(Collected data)
+===+

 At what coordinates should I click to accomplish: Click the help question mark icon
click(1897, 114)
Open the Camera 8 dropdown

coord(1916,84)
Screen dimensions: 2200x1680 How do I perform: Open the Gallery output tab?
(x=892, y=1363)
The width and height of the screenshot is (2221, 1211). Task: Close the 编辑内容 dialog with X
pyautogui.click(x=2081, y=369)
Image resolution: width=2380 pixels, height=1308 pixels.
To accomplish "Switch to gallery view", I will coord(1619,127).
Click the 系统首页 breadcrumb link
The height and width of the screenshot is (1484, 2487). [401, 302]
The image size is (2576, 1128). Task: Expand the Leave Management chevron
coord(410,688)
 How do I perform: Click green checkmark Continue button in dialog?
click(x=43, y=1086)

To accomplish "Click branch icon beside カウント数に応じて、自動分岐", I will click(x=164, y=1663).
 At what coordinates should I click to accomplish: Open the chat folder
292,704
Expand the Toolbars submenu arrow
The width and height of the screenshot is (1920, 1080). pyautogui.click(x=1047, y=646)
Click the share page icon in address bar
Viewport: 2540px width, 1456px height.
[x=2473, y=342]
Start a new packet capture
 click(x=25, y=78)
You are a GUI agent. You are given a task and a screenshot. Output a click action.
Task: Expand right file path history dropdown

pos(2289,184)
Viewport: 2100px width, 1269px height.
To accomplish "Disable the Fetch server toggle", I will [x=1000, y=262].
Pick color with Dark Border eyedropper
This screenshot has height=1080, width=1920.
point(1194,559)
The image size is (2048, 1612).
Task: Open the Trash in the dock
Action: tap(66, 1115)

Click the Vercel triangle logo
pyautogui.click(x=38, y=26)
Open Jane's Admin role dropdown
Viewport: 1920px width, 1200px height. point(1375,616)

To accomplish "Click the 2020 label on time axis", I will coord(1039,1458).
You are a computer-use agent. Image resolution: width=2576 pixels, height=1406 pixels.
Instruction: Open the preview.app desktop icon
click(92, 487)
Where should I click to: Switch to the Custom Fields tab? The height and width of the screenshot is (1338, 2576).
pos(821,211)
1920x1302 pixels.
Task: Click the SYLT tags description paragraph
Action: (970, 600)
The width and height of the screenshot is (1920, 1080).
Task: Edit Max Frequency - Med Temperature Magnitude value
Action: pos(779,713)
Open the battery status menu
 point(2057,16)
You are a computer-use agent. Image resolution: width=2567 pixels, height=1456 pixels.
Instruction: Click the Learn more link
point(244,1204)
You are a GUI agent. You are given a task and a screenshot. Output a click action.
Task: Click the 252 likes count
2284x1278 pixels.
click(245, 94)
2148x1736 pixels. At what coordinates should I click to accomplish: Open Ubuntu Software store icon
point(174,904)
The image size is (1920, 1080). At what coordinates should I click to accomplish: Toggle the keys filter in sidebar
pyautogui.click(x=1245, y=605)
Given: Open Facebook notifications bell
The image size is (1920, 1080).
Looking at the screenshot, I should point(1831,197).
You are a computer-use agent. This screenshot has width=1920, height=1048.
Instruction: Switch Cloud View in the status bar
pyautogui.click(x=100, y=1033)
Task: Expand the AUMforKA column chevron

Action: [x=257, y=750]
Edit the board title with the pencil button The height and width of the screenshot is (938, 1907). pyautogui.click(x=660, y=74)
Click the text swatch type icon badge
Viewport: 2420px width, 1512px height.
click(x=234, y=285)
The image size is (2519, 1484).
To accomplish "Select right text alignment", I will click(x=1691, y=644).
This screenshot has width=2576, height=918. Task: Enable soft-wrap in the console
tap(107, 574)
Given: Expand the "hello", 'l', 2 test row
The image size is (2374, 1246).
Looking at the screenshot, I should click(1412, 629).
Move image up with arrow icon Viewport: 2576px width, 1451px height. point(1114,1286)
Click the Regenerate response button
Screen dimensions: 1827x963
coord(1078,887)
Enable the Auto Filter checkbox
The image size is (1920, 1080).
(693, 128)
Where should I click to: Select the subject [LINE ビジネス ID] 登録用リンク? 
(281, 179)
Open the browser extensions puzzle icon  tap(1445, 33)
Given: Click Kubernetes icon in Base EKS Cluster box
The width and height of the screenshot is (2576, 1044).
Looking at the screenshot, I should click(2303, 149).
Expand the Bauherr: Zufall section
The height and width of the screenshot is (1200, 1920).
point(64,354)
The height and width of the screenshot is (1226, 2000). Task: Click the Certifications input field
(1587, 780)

+===+

> _Problem to work on_
Output the lines above exactly, but only those between the line holding "Enable the Auto Filter checkbox" and the line holding "Expand the Bauherr: Zufall section", inclusive.

> _Reply_
Enable the Auto Filter checkbox
The image size is (1920, 1080).
(693, 128)
Where should I click to: Select the subject [LINE ビジネス ID] 登録用リンク? 
(281, 179)
Open the browser extensions puzzle icon  tap(1445, 33)
Given: Click Kubernetes icon in Base EKS Cluster box
The width and height of the screenshot is (2576, 1044).
Looking at the screenshot, I should click(2303, 149).
Expand the Bauherr: Zufall section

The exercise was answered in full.